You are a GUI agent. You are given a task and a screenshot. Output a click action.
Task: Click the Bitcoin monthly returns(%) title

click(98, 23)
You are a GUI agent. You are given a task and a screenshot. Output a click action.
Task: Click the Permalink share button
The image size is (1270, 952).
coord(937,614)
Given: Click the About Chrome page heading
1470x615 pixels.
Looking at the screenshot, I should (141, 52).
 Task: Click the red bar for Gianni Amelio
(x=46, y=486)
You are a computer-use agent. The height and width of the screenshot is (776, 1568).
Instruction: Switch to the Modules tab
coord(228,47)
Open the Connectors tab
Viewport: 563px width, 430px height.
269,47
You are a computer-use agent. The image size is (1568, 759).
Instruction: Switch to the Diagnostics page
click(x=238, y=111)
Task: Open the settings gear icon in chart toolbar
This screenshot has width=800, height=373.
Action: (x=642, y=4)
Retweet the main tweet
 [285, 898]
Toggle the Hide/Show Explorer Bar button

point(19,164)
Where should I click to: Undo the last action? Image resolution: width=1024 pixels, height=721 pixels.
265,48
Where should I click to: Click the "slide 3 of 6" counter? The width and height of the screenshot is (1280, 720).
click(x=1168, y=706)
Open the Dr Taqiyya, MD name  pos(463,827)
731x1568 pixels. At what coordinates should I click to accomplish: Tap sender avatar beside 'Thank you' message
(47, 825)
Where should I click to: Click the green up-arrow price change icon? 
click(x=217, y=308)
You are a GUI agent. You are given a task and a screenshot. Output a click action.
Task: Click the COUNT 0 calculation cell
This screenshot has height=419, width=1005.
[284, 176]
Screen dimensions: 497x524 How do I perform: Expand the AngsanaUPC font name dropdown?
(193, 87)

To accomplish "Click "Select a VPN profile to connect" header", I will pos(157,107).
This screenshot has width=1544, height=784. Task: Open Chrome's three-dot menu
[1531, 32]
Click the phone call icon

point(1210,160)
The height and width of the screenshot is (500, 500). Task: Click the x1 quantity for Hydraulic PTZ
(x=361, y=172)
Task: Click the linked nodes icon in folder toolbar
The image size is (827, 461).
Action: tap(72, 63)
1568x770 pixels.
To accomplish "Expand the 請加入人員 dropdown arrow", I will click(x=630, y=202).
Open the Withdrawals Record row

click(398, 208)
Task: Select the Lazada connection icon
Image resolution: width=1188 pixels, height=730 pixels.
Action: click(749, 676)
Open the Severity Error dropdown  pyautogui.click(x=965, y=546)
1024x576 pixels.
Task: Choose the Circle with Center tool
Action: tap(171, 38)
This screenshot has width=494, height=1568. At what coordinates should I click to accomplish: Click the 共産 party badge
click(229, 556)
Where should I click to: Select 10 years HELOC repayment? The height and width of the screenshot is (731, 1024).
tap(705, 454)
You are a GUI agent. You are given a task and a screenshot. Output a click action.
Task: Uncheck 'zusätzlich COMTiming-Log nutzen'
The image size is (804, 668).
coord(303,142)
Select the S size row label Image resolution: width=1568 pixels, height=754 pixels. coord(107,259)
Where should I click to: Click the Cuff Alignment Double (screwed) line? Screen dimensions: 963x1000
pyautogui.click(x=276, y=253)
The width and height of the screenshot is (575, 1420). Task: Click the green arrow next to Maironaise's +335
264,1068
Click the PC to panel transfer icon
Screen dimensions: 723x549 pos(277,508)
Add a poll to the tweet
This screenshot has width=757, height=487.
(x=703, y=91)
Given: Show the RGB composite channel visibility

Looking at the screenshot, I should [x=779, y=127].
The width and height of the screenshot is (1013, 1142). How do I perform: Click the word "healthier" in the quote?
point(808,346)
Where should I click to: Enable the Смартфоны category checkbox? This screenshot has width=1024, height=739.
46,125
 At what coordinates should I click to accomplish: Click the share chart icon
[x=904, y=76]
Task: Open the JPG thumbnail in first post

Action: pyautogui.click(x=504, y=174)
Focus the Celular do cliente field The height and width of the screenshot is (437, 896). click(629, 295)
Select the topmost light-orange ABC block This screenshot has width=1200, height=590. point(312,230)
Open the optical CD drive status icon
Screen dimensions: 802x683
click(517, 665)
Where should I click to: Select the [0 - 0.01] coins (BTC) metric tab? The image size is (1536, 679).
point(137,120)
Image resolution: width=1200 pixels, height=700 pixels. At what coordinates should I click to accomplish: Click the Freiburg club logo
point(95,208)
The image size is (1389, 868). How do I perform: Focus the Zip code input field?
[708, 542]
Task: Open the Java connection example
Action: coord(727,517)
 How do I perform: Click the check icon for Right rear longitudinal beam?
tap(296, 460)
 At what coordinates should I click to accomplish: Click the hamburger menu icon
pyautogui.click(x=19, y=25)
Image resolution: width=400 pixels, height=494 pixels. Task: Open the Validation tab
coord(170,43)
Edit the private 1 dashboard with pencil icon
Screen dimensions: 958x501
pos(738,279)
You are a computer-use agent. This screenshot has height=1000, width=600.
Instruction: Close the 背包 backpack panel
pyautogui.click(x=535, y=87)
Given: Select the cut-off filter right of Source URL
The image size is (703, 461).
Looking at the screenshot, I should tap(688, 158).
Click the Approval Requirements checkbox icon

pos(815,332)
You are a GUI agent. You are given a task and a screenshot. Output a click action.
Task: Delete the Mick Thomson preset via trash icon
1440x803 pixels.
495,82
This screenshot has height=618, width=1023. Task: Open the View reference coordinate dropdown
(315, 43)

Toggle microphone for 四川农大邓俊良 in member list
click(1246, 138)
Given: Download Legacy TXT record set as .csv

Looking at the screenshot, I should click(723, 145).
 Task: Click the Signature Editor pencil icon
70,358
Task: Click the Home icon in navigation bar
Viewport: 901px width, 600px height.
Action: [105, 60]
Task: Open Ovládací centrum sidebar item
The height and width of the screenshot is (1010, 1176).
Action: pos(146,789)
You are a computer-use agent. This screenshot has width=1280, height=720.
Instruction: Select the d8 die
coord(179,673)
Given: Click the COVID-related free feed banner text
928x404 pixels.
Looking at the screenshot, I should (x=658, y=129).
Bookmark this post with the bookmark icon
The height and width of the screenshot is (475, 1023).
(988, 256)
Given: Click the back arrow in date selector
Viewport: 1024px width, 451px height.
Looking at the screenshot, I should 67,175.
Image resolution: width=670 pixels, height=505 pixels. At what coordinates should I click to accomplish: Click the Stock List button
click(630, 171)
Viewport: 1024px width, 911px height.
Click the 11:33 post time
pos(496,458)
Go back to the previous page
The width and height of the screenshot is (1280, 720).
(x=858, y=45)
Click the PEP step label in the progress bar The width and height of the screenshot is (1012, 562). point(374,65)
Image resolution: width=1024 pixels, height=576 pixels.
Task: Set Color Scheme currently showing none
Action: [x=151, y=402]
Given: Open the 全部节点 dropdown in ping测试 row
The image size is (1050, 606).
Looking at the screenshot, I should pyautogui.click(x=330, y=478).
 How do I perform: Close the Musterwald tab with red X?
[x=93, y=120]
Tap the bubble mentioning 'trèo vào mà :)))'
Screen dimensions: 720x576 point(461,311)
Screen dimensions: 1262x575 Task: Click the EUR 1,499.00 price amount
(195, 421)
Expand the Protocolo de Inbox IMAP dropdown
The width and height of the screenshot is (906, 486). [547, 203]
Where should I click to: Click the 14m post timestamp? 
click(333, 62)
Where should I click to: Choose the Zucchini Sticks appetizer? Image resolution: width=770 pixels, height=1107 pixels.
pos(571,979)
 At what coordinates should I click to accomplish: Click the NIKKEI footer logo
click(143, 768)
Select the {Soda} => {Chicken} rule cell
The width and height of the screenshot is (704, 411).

Task to complete :: Scan the material for "toolbar" and copy the lines that hold it.

Response to the exercise ::
Task: Open the settings gear icon in chart toolbar
Task: Click the linked nodes icon in folder toolbar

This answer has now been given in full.